*Instructions to follow*
Scan the entries for the word "Given" and report how many lines contain it, as a number with no other words.
· · · · ·
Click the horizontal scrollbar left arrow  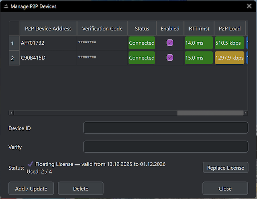(11, 113)
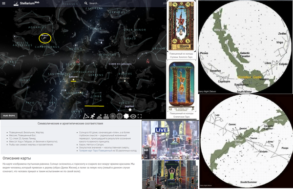Toggle constellation art figures button

tap(93, 116)
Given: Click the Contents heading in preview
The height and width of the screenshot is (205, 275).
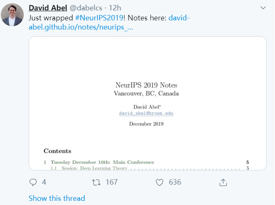Looking at the screenshot, I should 57,151.
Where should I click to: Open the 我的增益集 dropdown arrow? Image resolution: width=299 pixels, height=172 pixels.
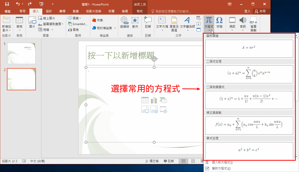pos(115,28)
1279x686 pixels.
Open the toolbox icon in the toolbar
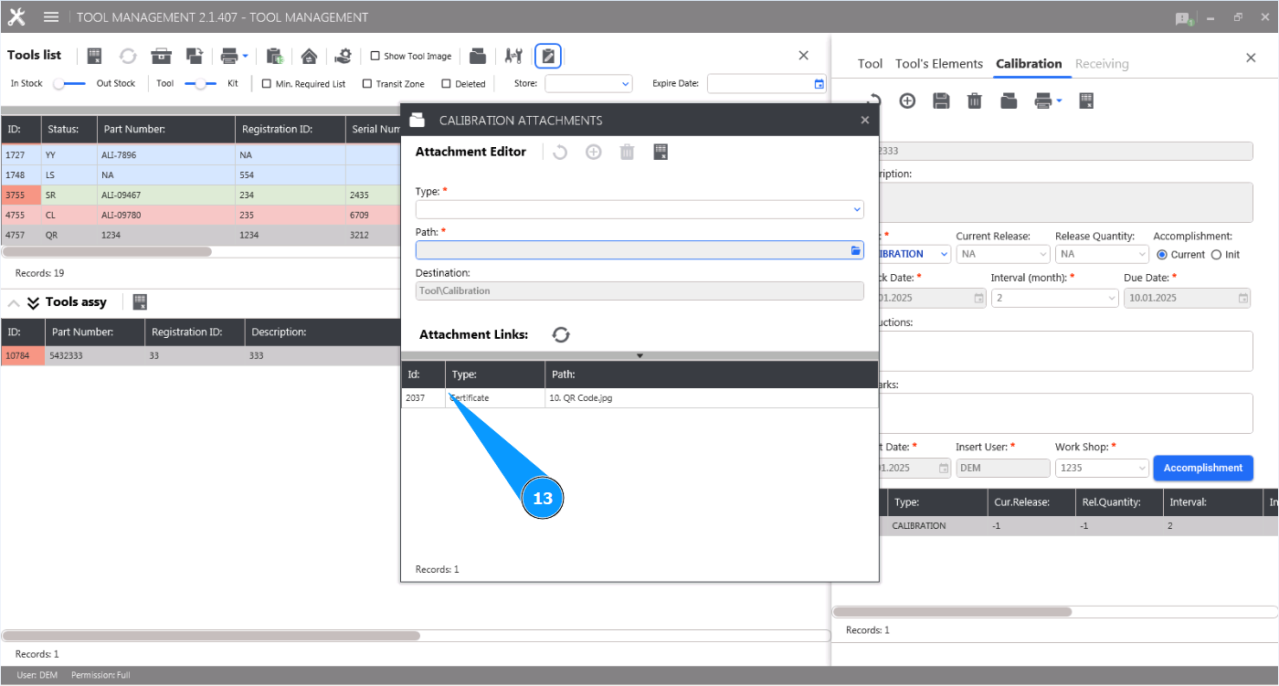coord(161,56)
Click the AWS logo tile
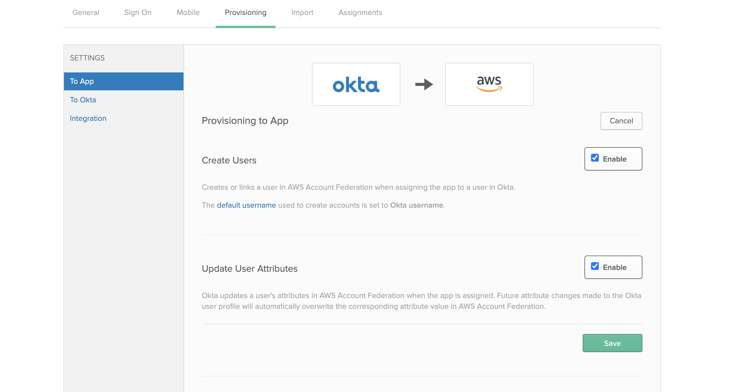Image resolution: width=750 pixels, height=392 pixels. [489, 84]
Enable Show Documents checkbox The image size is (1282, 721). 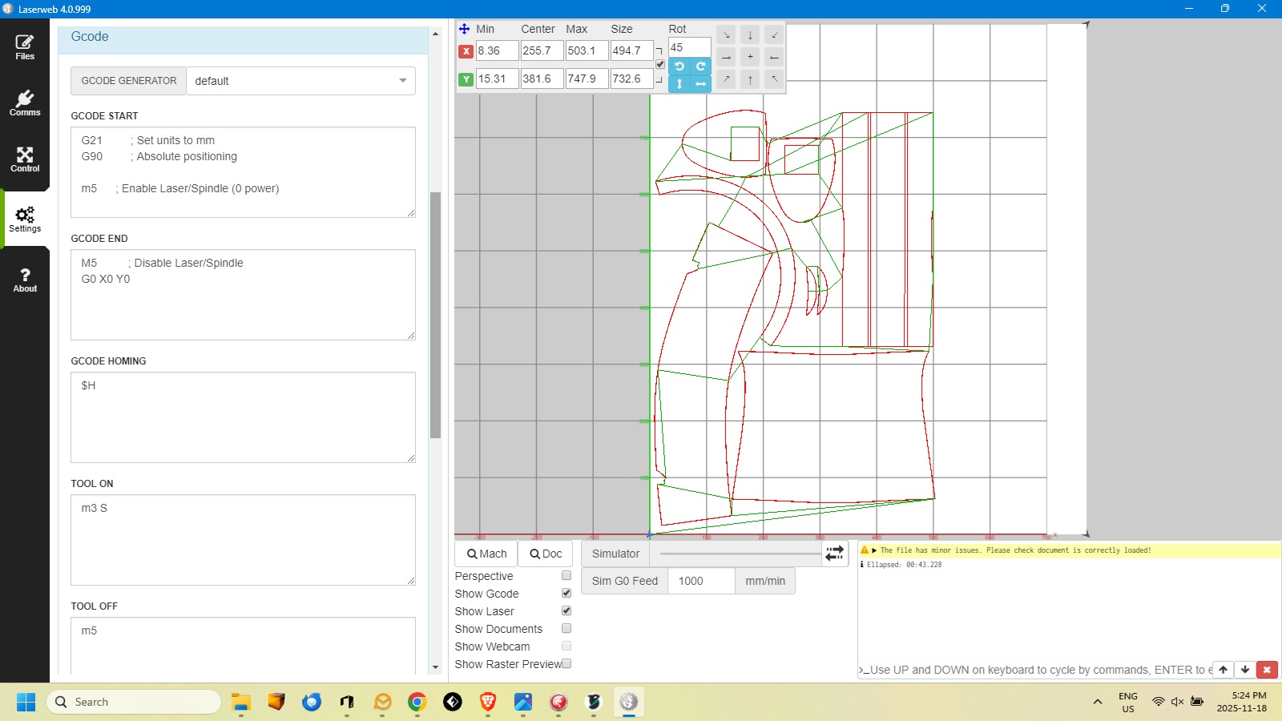click(566, 629)
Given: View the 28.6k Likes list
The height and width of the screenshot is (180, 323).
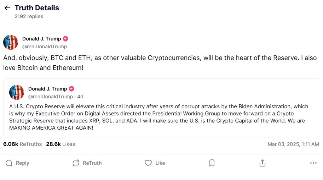Looking at the screenshot, I should 60,144.
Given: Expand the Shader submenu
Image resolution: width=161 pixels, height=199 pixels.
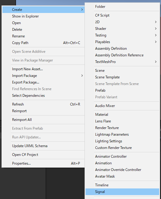Looking at the screenshot, I should click(x=122, y=29).
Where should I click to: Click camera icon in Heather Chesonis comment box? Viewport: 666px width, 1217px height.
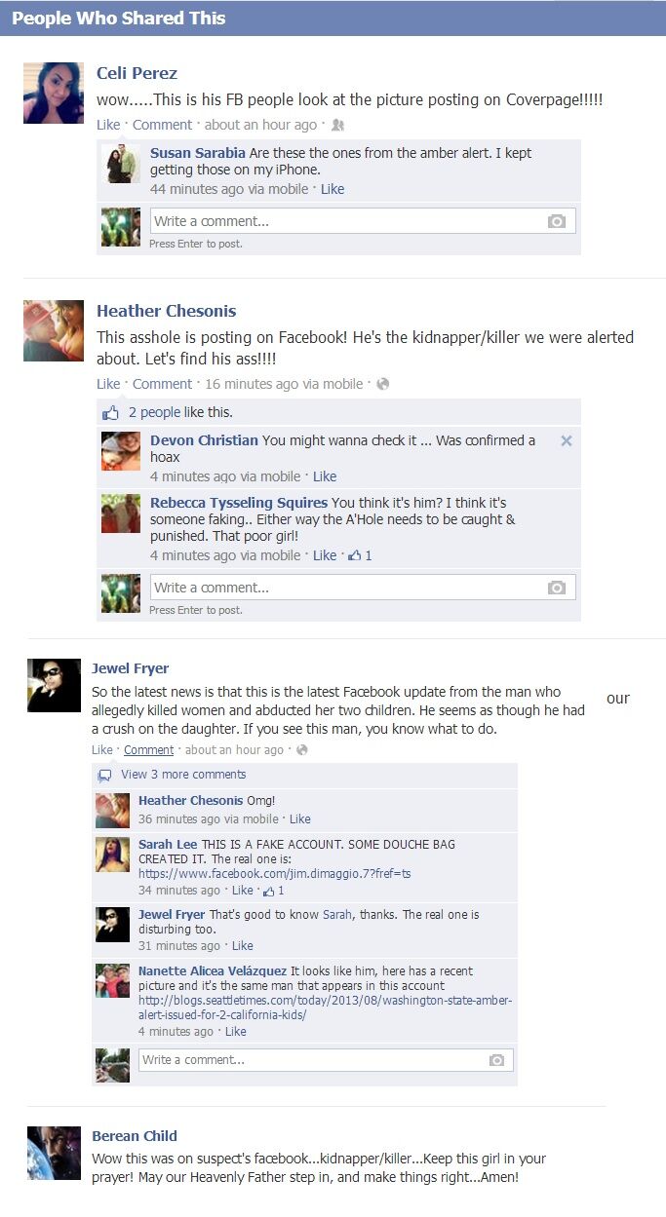click(557, 588)
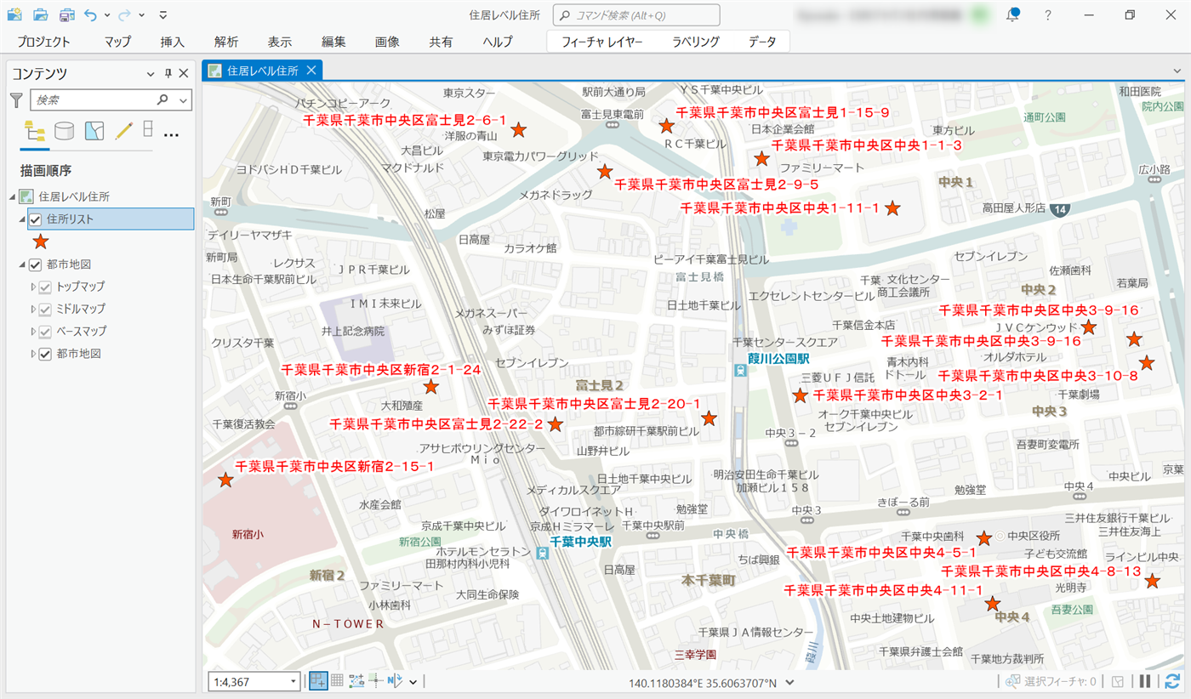The height and width of the screenshot is (699, 1191).
Task: Click the Save Project icon
Action: click(66, 14)
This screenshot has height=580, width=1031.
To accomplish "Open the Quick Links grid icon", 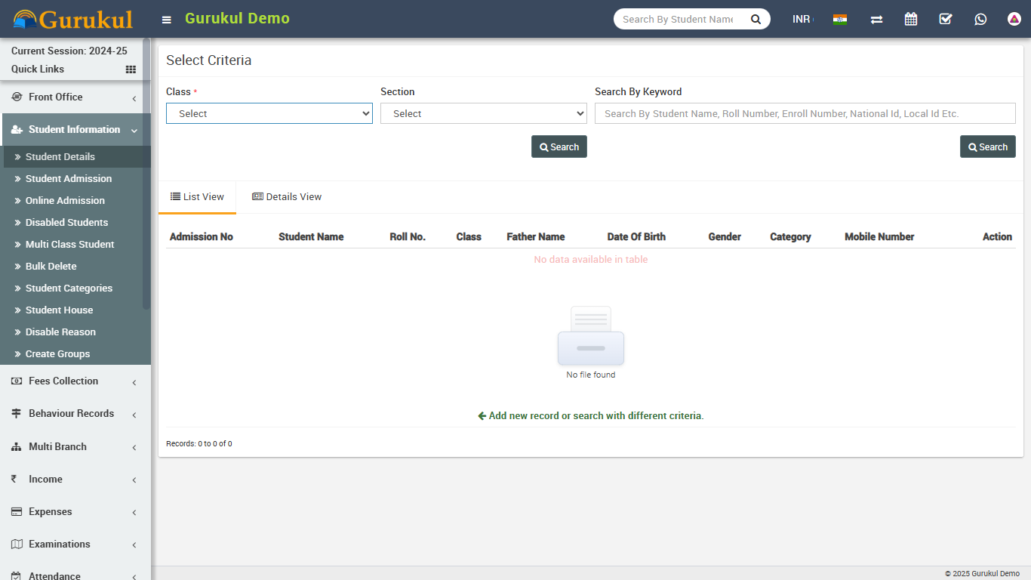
· · · · ·
*Exercise answer*
3